By the way, just want to say a general thank you for your weekly posts Lucian, We have only recently discovered them though we have been doing the jumbo crossword for 20 plus years We never look until we have finished but it is helpful and fun to read your parsings and comments!
Thanks, both! Really nice of you to say. Welcome along! – LP
Agree with all of you above – once again Lucian you do us great service. Your parsing of 12d ESSAY was my favourite revelation this week but there’s always something I have missed. By the way Burleypap, gutta percha really is a natural thermoplastic, the gum (gutta) of the Malay percha tree. Not just the innards of Wodehousian golf-balls – those of you dismissing it from your memories may badly need it next time you have toothache, as it’s still the filling of choice for root canals. Galicia I knew from the quite wonderful podcast The Ratline (available on iPlayer) as it’s the province that the Nazi Otto Waechter governed from 1943-44, committing horrible crimes which he then evaded through the “Ratline” thanks to a Catholic bishop – long but highly recommended.

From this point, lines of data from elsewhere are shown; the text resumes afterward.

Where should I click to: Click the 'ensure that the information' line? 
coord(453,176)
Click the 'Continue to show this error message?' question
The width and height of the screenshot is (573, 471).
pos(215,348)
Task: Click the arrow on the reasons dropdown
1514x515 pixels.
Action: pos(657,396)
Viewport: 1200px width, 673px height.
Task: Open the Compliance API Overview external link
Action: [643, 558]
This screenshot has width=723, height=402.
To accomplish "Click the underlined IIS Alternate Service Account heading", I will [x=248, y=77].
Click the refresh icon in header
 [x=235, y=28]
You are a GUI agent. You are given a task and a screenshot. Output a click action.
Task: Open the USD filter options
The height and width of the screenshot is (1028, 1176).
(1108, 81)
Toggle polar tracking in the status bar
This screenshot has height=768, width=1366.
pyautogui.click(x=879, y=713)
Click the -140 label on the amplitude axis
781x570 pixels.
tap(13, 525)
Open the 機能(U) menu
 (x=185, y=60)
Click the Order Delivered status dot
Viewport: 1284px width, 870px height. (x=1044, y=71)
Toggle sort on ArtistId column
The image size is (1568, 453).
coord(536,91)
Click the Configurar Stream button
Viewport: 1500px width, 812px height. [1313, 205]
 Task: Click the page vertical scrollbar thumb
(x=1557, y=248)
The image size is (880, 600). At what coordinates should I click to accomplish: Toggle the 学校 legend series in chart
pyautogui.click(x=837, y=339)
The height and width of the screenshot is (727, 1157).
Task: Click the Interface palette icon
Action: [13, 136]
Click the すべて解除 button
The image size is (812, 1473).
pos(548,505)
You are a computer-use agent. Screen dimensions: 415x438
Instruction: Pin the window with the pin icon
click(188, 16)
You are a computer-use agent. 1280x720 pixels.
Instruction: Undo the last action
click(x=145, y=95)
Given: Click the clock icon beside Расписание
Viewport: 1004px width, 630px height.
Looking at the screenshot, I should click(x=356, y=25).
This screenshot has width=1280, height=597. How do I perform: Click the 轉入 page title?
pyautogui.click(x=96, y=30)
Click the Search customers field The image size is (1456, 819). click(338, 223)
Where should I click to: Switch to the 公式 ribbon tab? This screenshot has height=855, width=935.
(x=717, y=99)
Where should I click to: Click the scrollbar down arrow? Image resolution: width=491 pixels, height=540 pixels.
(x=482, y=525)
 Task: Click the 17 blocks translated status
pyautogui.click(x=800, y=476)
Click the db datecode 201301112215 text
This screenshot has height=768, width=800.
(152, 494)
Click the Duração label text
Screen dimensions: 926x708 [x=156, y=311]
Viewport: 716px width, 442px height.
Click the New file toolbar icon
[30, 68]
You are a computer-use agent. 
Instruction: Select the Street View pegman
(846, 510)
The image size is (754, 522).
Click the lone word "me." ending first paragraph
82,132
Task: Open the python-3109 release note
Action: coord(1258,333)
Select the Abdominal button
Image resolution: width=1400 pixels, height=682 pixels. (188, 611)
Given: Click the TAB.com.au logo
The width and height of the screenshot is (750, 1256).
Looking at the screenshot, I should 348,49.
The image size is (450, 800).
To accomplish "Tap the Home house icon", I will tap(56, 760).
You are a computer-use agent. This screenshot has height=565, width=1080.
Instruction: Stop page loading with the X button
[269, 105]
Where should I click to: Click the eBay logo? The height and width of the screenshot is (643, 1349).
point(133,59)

re 28dn … I think it’s worth highlighting that the setter has clued ‘Edinburgh man’ for ‘Ian’ rather than the more commonly seen ‘Scotsman’. The reason I point this out is that besides the defamatory ‘Auld Reekie’ Edinburgh is often more kindly referred to as ‘the Athens of the North’ – hence ‘Athenian’ as the solution becomes even stronger when referring to an Edinburgh resident. BTW … it’s a matter of controversy as to whether the epithet derives from Edinburgh’s key role in the Enlightenment or, less kindly, to the Corporation’s attempt to grace Calton Hill with a full scale replica of the Parthenon – which remains unfinished to this day.
Cool. I’d assumed the setter had used Edinburgh to account for AN in the solution. Interesting to know there was more nuance to it. Cheers, Barry! – LP
I tried to post a comment on your website just now about the latest crossword. But when I clicked on âPost Commentâ, all my text disappeared with no explanatory message. Is there some trick to this?
Iâm a great fan of your emails though.
Also, it’s not clear why some of my pretty ordinary text has been converted into square shapes.
Well, now my posts seem to be getting through, here is another go. I am a recent subscriber to this forum. This week’s puzzle was pretty easy and I got “essay” straight away. Last week’s was harder and there were still a couple I hadn’t solved by the following Friday.
This week, “gutta percha” was straightforward but only because an odd historical reference had stuck in my mind. Here is an extract from a letter concerning someone’s application to have their pedigree accepted by the office of Ulster King of Arms, then situated in Dublin Castle:
“29 Aug. 1940 – You will be wondering about your Patent, which was further delayed by the difficulty of getting a seal, as gutta-percha is difficult to procure. To be quite frank, we could have supplied the document in July,
but there were a couple of R.N. men so anxious to get work done before they started on hazardous voyages, that I felt they must be given precedence. But you have been very patient, & it would be intolerable to have further delay,
so that if we cannot manage gutta-percha within ten days, I shall affix the old red wax seal & send it on.”
So, it would appear that those old seals attached to various heraldic documents were made of the stuff.